* _Request A_
According to the passage on China's RoHS 2 regulation, on what date did MIIT promulgate it?

* _Given passage_
After years of deliberation and industry anticipation, China’s Ministry of Industry and Information Technology (“MIIT”) promulgated the “RoHS 2” regulation on January 21, 2016, with the formal (translated) title “Management Methods for the Restriction of the Use of Hazardous Substances in Electrical and Electronic Products.” See our English reference translation of RoHS 2 here.

The restriction of hazardous substances (“RoHS”) in China is of particular importance to those companies manufacturing electrical and electronic products, parts, or components in China, or importing such products into the China market. It is also important to those overseeing Chinese suppliers manufacturing such products or those involved in corporate product design/content decisions.

As we discussed in our May 2015 analysis along with the draft of this regulation, available here, the China RoHS 2 program establishes the following key requirements for manufacturers and importers of in-scope electrical and electronic products, parts, and components:

  • Hazardous-substance content limits for lead, mercury, cadmium, and hexavalent chromium compounds, polybrominated biphenyls and polybrominated diphenyl ethers, and an associatedconformity assessment system” aimed at evaluating compliance with these limits; and

  • Labeling and information-disclosure requirements involving product, part, component and material hazardous substance content, and product “environmental protection use periods.”

* _Request B_
Reproduce the listing below, replacing "button" with "control" wherever it appears and changing nothing else. Leave the pictures out.

* _Given entries_

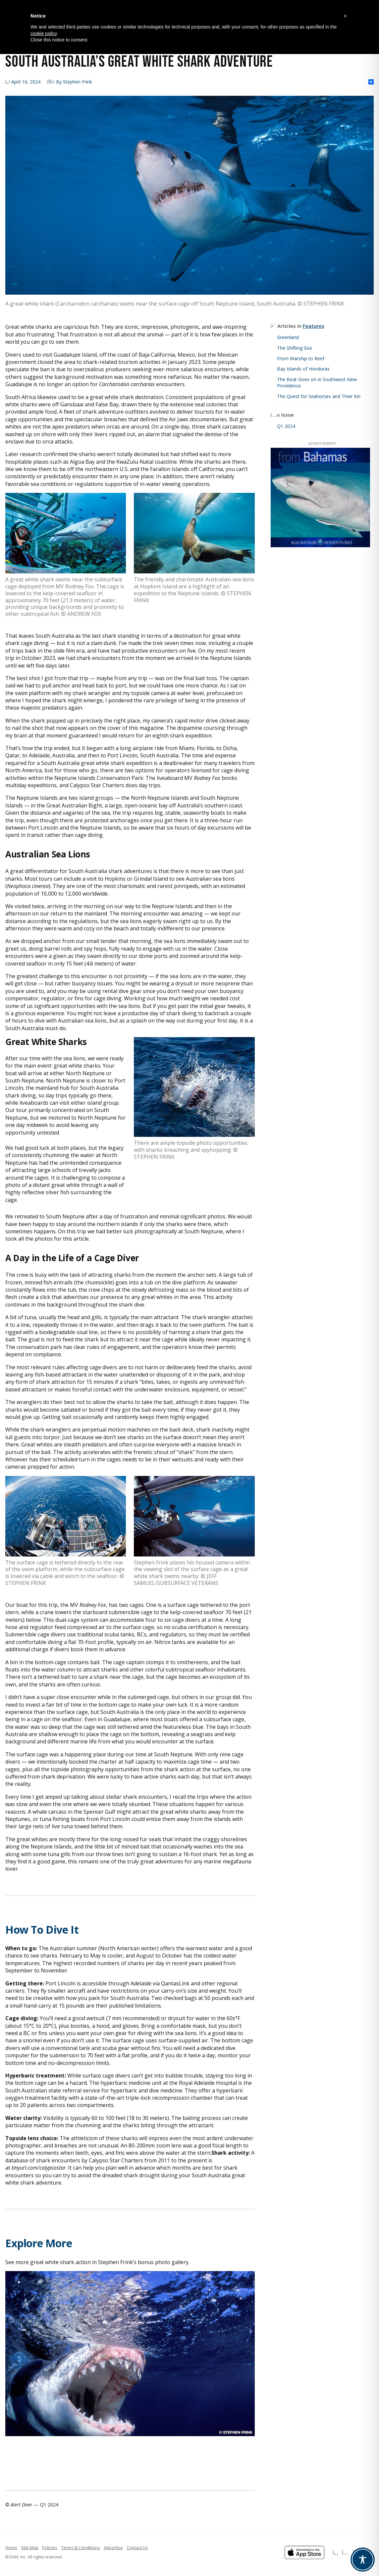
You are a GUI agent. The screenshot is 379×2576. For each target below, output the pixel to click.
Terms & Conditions (80, 2547)
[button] (345, 16)
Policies (49, 2547)
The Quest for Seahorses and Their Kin (318, 396)
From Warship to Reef (300, 358)
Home (11, 2547)
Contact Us (137, 2547)
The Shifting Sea (294, 348)
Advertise (113, 2547)
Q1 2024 (286, 426)
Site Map (29, 2547)
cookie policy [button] (43, 33)
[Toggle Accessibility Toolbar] (362, 2559)
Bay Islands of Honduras (303, 369)
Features (313, 325)
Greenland (288, 337)
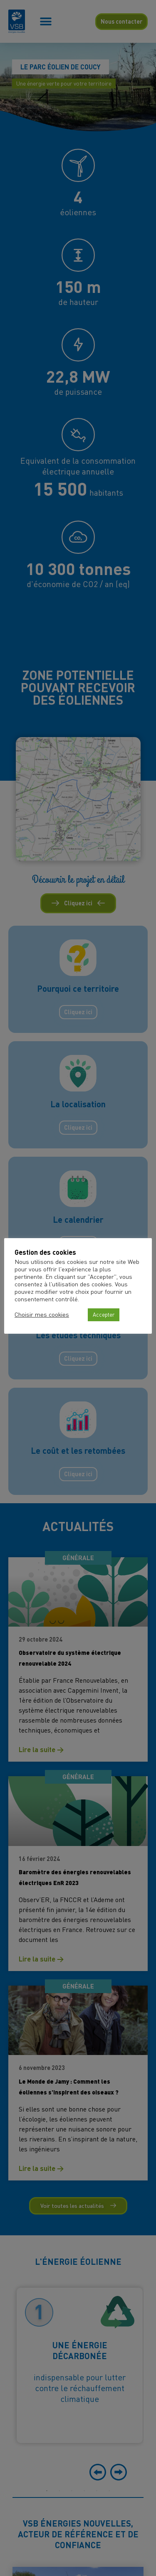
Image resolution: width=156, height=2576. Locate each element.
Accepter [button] (103, 1314)
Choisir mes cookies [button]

* _Full response A_
January 21, 2016.

* _Full response B_
You are a GUI agent. The screenshot is 379×2576. For each target below, output the pixel to click.
Terms & Conditions (80, 2547)
[control] (345, 16)
Policies (49, 2547)
The Quest for Seahorses and Their Kin (318, 396)
From Warship to Reef (300, 358)
Home (11, 2547)
Contact Us (137, 2547)
The Shifting Sea (294, 348)
Advertise (113, 2547)
Q1 2024 (286, 426)
Site Map (29, 2547)
cookie policy [control] (43, 33)
[Toggle Accessibility Toolbar] (362, 2559)
Bay Islands of Honduras (303, 369)
Features (313, 325)
Greenland (288, 337)
Image resolution: width=156, height=2576. Locate each element.
Accepter [control] (103, 1314)
Choisir mes cookies [control]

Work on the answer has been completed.